We found the effect of the T-allele variant of the −211G>T SNP in this cohort of untreated hypergonadotropic individuals more visible than in previous studies on male cohorts, resulting in a decrease of FSH of about 60% (GG vs TT homozygotes). Unfortunately, the groups – primarily the TT group – differ significantly in age and BMI. As these two variables can be independent determinants of gonadotropins and reproductive parameters,21, 22 we used them for covariate adjustment to control for confounding. Collectively, investigating the hypergonadotropic setting in KS, our results underline the role of this SNP in altering FSHB expression.

We further showed that the effect of the SNP on FSH levels is no longer significant in the testosterone-treated group. Around half of these patients were treated with testosterone gel and the other half with quarterly injections of testosterone undecanoate, resulting in broad interindividual variance of gonadotropin suppression. Investigation of each group alone did not exhibit any significance influences of the SNP, probably due to the reduced group sizes. The reason for the loss of significance rather seems to be the broad interindividual variance of gonadotropin suppression by testosterone than the loss of the impact of the SNP. In addition, testosterone substitution was sufficient to suppress elevated gonadotropin levels comparably across all genotypes.

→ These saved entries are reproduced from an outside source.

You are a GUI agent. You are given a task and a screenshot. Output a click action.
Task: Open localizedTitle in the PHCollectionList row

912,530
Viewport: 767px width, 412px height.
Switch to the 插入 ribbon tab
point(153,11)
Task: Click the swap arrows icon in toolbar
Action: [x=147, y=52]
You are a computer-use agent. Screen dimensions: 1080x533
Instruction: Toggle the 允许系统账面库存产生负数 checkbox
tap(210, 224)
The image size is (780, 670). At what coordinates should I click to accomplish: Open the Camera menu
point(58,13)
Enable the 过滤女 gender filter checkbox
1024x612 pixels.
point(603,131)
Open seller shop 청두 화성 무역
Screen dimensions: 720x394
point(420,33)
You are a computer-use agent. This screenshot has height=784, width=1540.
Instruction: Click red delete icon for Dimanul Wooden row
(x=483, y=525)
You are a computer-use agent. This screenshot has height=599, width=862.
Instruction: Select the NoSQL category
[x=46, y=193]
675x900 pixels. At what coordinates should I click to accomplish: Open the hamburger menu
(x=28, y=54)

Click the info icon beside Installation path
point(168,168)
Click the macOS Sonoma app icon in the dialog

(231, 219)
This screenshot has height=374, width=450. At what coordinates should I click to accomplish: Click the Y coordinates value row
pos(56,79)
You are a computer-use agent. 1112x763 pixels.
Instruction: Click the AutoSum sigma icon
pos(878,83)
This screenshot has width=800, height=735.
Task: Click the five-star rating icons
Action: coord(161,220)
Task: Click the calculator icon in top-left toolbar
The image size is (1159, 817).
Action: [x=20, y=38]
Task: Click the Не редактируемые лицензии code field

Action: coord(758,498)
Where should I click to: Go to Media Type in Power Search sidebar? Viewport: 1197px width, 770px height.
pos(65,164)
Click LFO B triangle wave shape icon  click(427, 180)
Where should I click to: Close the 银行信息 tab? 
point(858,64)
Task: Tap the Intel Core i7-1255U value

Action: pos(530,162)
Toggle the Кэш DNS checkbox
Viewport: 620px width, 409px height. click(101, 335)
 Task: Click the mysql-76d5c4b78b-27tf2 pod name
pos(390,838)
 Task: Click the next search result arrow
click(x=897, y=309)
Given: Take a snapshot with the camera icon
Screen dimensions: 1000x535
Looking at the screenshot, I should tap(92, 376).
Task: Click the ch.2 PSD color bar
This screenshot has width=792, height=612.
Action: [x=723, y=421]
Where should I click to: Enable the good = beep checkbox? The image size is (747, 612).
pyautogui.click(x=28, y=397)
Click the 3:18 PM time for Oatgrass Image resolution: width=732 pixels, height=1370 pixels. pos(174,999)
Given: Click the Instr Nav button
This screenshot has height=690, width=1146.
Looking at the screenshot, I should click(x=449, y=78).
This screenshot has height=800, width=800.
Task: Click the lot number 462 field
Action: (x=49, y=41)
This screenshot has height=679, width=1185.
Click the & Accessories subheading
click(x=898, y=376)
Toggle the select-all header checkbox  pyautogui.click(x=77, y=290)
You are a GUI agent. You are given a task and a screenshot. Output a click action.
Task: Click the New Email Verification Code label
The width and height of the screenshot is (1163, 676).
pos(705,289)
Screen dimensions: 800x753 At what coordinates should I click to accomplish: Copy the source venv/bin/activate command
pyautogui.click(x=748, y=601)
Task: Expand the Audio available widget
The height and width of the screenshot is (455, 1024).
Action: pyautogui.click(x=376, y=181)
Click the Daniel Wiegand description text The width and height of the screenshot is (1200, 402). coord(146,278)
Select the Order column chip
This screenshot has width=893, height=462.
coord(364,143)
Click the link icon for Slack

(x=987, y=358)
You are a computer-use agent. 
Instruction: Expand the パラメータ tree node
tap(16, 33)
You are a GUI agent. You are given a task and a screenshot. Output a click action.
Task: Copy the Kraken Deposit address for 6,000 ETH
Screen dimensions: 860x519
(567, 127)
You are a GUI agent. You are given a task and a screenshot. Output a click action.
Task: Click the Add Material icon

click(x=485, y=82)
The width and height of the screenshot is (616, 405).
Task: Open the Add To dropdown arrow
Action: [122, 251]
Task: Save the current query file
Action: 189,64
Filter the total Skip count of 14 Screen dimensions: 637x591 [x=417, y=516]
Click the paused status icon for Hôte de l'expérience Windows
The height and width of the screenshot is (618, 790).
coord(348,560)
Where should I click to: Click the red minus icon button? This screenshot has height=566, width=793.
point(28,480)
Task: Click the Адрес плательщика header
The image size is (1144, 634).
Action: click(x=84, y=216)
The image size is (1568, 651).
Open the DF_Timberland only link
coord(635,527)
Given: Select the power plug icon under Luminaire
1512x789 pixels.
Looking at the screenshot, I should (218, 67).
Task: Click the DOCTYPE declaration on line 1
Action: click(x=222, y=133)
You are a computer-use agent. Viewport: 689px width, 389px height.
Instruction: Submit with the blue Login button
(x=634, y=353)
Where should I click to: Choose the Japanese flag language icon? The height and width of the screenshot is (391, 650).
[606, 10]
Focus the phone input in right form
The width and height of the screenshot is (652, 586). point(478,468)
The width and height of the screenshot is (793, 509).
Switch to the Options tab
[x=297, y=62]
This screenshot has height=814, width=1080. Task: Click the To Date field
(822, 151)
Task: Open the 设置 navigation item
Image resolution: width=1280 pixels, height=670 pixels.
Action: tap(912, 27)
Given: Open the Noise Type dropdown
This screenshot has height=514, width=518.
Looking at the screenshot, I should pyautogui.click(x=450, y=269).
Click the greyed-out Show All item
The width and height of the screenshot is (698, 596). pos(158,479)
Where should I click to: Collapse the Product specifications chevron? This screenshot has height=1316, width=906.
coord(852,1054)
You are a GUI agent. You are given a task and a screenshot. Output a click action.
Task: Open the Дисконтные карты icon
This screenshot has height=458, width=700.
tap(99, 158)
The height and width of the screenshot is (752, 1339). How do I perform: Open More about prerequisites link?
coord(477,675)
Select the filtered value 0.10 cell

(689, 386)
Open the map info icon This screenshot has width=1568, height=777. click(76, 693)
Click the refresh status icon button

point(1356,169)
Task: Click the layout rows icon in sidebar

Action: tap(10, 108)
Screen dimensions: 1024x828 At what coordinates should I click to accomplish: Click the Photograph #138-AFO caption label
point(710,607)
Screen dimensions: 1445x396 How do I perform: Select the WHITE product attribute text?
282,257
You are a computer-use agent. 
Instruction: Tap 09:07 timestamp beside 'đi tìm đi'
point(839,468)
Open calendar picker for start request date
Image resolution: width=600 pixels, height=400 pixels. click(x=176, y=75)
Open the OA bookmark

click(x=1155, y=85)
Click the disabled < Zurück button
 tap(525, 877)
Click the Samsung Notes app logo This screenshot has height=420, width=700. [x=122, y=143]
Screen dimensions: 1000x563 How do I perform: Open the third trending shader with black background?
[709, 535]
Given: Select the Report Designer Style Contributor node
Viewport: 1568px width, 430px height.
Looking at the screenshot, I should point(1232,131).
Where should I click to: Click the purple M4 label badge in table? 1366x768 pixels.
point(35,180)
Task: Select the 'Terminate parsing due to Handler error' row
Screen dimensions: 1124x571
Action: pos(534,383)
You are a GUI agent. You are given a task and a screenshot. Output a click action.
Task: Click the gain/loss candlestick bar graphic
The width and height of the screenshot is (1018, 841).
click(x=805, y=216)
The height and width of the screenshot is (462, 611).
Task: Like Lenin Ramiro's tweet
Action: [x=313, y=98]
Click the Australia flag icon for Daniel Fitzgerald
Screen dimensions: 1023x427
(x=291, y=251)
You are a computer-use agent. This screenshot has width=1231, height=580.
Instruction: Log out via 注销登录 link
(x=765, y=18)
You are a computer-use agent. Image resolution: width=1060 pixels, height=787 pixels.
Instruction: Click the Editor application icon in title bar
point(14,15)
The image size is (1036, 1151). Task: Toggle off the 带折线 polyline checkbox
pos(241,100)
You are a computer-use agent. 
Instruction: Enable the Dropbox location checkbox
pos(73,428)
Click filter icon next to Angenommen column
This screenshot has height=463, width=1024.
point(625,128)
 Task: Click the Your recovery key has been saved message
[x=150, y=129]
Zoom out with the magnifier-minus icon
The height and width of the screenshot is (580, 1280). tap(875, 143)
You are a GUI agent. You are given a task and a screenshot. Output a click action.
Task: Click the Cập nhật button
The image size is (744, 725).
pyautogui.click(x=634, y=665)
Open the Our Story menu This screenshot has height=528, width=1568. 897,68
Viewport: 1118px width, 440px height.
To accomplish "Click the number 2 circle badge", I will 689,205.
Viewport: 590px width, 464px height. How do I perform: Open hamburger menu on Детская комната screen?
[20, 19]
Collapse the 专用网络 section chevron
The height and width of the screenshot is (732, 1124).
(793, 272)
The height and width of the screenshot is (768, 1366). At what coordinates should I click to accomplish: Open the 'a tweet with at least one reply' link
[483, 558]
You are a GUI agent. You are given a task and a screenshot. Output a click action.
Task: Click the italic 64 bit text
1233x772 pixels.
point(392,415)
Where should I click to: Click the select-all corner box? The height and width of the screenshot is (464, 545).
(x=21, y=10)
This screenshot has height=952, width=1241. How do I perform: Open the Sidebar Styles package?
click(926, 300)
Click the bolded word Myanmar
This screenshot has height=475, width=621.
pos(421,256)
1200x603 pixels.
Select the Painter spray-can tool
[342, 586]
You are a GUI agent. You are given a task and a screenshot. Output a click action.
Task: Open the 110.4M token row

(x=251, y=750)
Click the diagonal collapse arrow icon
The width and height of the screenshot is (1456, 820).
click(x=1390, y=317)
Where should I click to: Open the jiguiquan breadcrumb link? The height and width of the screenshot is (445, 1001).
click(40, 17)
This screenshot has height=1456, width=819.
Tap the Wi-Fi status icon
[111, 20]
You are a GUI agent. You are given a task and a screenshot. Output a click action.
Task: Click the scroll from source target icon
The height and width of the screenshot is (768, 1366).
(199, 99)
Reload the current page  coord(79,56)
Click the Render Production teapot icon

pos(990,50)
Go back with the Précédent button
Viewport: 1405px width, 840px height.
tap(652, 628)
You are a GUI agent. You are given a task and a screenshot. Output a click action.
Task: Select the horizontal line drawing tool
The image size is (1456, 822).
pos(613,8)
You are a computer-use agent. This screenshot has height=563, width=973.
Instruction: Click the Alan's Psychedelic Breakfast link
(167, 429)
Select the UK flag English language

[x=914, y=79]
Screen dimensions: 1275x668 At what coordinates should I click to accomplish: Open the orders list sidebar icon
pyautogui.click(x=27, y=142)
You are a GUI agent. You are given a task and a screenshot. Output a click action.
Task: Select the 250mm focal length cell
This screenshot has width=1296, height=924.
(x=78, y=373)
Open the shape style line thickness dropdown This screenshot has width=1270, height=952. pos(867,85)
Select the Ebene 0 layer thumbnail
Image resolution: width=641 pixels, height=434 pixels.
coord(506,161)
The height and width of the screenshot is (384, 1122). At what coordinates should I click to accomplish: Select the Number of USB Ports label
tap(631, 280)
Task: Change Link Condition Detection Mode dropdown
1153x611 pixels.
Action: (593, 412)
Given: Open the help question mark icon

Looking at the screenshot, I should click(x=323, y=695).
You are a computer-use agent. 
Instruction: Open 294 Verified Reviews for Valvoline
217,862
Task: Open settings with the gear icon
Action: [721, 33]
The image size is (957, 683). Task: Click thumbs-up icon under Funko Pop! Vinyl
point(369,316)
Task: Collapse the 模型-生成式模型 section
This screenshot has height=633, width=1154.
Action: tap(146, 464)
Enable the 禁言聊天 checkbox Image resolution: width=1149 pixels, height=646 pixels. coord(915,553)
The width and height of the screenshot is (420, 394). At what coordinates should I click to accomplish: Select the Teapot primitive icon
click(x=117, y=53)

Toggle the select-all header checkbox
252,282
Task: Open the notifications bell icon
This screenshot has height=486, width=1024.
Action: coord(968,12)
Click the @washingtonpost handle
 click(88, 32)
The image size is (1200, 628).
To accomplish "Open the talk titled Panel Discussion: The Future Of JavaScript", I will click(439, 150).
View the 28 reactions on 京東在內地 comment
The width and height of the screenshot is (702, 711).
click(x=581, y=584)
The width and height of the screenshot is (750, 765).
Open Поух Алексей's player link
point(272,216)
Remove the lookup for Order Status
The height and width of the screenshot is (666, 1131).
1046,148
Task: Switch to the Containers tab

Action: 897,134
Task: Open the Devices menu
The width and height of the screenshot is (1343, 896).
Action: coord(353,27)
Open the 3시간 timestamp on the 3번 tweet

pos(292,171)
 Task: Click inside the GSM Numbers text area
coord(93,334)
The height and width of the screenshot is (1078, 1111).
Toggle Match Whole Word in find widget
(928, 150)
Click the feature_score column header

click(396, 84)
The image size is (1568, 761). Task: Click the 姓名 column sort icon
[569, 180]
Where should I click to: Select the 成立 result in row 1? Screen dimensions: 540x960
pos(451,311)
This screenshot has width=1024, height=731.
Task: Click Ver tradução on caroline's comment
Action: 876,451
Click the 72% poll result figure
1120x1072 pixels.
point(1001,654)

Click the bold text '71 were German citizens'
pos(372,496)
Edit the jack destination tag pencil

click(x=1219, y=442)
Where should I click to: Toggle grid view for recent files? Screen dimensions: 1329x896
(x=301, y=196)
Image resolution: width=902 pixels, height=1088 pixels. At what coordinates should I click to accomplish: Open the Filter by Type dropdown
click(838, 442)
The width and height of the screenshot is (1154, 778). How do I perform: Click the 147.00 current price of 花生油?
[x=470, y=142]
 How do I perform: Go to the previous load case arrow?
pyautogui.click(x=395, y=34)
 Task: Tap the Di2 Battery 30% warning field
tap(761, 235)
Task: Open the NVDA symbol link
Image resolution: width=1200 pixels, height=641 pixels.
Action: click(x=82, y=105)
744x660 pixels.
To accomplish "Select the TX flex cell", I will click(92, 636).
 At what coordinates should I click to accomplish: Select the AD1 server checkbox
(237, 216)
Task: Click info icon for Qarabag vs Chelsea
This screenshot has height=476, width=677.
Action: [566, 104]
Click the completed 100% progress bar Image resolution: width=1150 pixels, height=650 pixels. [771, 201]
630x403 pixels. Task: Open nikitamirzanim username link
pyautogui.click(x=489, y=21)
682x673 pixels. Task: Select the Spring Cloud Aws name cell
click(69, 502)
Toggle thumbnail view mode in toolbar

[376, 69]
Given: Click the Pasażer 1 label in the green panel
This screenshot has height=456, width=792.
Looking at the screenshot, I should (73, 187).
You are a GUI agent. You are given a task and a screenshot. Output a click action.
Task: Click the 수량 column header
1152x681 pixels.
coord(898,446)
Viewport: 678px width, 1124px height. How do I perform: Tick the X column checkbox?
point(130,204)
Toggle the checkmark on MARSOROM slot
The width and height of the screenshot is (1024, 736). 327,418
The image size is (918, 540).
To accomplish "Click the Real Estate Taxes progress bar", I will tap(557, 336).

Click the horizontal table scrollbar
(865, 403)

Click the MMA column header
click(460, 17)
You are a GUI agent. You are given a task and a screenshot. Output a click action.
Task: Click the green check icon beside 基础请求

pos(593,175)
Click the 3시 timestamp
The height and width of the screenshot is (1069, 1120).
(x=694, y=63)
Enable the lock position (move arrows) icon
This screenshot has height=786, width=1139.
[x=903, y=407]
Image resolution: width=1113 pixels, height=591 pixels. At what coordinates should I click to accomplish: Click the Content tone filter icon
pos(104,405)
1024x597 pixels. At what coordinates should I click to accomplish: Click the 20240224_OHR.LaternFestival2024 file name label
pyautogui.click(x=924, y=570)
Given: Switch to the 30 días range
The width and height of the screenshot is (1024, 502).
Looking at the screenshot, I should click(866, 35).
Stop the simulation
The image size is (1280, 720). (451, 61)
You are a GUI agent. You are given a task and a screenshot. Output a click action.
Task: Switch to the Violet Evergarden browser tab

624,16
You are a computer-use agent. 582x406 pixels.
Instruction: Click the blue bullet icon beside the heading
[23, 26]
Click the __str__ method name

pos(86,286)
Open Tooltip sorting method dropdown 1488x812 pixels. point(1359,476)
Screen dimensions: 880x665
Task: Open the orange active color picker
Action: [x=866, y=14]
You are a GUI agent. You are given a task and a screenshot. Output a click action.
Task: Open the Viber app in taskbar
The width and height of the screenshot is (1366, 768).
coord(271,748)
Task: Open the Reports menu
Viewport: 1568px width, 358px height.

Our study raises important questions: first, it would be interesting to study whether KS patients carrying different FSHB genotypes show differences in testicular phenotype. In the virtual absence of spermatogenesis, the direct effect of FSH on Sertoli cell number during (pre-)pubertal development could be investigated and it would also be interesting to see whether patients with the FSHB TT genotype have less Sertoli cells. Second, it would be interesting whether the observed effect is also detectable in elderly women, another setting with hypergonadotropism, where it might modulate the onset of menopause.